### Required work
Lines from the line with "Instruction: Open the analytics" to the line with "Click the Search input" in the entries below, and only those, must be output exactly, with both ends included.

═══ Task input

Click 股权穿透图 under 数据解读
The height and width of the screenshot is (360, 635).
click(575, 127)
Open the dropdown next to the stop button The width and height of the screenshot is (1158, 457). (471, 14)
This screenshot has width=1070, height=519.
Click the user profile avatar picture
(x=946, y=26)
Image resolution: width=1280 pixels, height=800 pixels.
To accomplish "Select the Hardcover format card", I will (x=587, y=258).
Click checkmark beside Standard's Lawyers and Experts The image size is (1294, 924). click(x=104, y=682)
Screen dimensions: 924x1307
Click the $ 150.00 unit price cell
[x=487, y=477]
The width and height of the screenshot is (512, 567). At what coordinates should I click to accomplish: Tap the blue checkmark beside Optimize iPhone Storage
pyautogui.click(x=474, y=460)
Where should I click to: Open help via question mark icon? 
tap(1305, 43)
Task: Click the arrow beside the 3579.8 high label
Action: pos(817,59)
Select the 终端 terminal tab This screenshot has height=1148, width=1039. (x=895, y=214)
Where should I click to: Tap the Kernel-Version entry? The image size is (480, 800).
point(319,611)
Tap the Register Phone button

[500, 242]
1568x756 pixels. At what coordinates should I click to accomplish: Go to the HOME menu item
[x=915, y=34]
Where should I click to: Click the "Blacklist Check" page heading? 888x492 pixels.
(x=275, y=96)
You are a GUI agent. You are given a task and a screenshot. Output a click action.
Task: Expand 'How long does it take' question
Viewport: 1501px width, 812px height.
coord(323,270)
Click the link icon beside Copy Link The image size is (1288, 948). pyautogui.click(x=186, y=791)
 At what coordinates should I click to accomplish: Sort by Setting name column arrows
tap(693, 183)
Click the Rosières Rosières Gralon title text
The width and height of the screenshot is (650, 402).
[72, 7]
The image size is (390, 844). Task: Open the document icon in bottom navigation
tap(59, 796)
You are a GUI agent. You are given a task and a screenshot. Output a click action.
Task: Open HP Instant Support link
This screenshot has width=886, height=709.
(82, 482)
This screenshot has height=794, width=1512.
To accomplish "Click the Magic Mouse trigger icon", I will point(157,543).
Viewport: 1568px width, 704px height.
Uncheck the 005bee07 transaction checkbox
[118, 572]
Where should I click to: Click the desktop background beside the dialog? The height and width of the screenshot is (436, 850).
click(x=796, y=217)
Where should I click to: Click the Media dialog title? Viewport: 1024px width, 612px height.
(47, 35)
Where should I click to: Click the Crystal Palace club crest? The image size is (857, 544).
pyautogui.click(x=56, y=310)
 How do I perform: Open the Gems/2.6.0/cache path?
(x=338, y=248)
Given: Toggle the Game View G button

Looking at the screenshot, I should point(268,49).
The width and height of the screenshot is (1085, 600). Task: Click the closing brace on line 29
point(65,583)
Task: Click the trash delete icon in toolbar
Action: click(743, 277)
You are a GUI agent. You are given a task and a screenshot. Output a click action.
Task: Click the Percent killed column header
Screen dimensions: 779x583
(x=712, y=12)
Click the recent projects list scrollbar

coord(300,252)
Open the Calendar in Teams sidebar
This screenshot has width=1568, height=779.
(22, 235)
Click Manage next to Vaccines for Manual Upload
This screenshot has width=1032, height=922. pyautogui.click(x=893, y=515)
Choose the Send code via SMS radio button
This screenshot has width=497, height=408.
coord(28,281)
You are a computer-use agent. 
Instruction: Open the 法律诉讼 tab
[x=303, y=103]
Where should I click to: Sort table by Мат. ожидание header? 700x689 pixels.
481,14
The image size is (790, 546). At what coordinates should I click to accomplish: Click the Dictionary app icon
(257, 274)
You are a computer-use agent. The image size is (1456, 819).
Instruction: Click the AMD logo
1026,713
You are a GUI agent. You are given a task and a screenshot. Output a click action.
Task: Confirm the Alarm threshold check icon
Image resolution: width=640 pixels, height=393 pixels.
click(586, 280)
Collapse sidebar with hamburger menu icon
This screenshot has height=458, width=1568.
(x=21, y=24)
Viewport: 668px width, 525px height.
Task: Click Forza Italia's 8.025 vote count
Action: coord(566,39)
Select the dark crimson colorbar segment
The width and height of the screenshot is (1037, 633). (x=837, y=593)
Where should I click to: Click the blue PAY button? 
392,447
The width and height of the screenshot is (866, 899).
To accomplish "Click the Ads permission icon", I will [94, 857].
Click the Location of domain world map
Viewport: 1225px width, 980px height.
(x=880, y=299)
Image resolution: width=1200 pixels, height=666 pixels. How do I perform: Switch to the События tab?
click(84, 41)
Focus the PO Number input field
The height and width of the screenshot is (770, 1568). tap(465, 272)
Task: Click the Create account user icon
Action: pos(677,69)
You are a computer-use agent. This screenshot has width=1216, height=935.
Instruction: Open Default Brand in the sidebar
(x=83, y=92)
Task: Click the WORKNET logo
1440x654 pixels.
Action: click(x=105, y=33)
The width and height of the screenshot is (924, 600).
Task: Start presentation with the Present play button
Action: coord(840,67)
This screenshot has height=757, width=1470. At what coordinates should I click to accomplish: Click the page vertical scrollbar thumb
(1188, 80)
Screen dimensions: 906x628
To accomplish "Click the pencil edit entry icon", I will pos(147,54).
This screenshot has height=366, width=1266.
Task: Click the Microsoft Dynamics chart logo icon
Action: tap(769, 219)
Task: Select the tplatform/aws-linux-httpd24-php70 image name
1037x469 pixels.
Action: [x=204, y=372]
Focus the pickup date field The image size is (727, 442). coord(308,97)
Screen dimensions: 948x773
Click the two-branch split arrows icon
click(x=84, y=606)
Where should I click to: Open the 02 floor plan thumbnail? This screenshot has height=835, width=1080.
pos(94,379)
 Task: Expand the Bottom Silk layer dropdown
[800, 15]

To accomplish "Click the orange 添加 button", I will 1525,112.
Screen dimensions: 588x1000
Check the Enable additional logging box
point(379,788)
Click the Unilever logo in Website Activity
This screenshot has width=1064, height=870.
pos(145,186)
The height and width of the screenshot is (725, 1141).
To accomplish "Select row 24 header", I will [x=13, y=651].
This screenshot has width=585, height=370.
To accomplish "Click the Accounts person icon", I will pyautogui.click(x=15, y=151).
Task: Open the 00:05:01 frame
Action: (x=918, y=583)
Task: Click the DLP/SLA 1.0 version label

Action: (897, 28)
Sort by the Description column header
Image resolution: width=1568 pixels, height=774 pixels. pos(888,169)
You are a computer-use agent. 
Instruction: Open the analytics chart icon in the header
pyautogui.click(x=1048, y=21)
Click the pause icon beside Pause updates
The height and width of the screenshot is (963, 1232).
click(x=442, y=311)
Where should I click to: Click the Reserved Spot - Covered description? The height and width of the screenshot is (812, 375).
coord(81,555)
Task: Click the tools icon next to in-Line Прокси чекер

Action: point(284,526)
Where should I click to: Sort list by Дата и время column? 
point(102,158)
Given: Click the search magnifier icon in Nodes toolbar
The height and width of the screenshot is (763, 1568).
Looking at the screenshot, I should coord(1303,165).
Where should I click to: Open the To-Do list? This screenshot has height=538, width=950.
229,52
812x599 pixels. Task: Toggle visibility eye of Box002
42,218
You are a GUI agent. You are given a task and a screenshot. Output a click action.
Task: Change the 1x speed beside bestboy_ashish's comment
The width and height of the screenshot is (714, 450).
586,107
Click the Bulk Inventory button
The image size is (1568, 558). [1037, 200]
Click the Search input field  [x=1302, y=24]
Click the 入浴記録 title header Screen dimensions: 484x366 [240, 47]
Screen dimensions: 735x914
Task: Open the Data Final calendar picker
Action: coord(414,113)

══════

### Problem solution
Instruction: Open the analytics chart icon in the header
pyautogui.click(x=1048, y=21)
Click the pause icon beside Pause updates
The height and width of the screenshot is (963, 1232).
click(x=442, y=311)
Where should I click to: Click the Reserved Spot - Covered description? The height and width of the screenshot is (812, 375).
coord(81,555)
Task: Click the tools icon next to in-Line Прокси чекер

Action: point(284,526)
Where should I click to: Sort list by Дата и время column? 
point(102,158)
Given: Click the search magnifier icon in Nodes toolbar
The height and width of the screenshot is (763, 1568).
Looking at the screenshot, I should coord(1303,165).
Where should I click to: Open the To-Do list? This screenshot has height=538, width=950.
229,52
812x599 pixels. Task: Toggle visibility eye of Box002
42,218
You are a GUI agent. You are given a task and a screenshot. Output a click action.
Task: Change the 1x speed beside bestboy_ashish's comment
The width and height of the screenshot is (714, 450).
586,107
Click the Bulk Inventory button
The image size is (1568, 558). [1037, 200]
Click the Search input field  [x=1302, y=24]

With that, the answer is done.